[Records contained in a dataset]
*** Begin section ***
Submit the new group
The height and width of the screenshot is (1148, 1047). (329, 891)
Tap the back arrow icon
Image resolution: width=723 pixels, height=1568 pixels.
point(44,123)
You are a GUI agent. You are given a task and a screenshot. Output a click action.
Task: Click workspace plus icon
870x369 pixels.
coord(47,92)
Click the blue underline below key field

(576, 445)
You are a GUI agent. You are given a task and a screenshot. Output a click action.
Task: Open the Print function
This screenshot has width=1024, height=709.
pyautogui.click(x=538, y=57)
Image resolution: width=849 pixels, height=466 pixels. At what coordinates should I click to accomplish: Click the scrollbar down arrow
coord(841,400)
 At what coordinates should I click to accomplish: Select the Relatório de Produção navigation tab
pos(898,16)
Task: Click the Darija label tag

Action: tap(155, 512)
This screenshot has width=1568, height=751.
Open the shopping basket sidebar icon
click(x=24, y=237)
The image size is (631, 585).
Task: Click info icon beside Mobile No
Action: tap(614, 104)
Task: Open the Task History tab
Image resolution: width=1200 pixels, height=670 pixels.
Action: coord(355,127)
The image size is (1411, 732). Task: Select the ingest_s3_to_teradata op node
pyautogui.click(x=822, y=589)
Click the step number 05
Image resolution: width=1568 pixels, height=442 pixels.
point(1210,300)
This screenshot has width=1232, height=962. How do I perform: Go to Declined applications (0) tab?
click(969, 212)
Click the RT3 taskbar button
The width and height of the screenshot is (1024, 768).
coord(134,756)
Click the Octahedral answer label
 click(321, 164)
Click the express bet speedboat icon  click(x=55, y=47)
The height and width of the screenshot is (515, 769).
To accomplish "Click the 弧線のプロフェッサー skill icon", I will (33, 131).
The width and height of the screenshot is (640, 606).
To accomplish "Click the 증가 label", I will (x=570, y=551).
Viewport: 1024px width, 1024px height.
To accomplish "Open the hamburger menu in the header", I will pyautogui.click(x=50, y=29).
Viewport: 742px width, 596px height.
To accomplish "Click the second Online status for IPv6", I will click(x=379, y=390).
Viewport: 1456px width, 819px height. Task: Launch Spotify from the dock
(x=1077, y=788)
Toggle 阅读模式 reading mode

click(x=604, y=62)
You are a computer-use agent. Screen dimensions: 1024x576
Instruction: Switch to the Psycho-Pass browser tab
*** End section ***
Task requirements: Set down, exactly as they appear above, all lines from the one that has "Task: Open the Print function" down to the one that has "This screenshot has width=1568, height=751.", including those two and no others.

Task answer:
Task: Open the Print function
This screenshot has width=1024, height=709.
pyautogui.click(x=538, y=57)
Image resolution: width=849 pixels, height=466 pixels. At what coordinates should I click to accomplish: Click the scrollbar down arrow
coord(841,400)
 At what coordinates should I click to accomplish: Select the Relatório de Produção navigation tab
pos(898,16)
Task: Click the Darija label tag

Action: tap(155, 512)
This screenshot has width=1568, height=751.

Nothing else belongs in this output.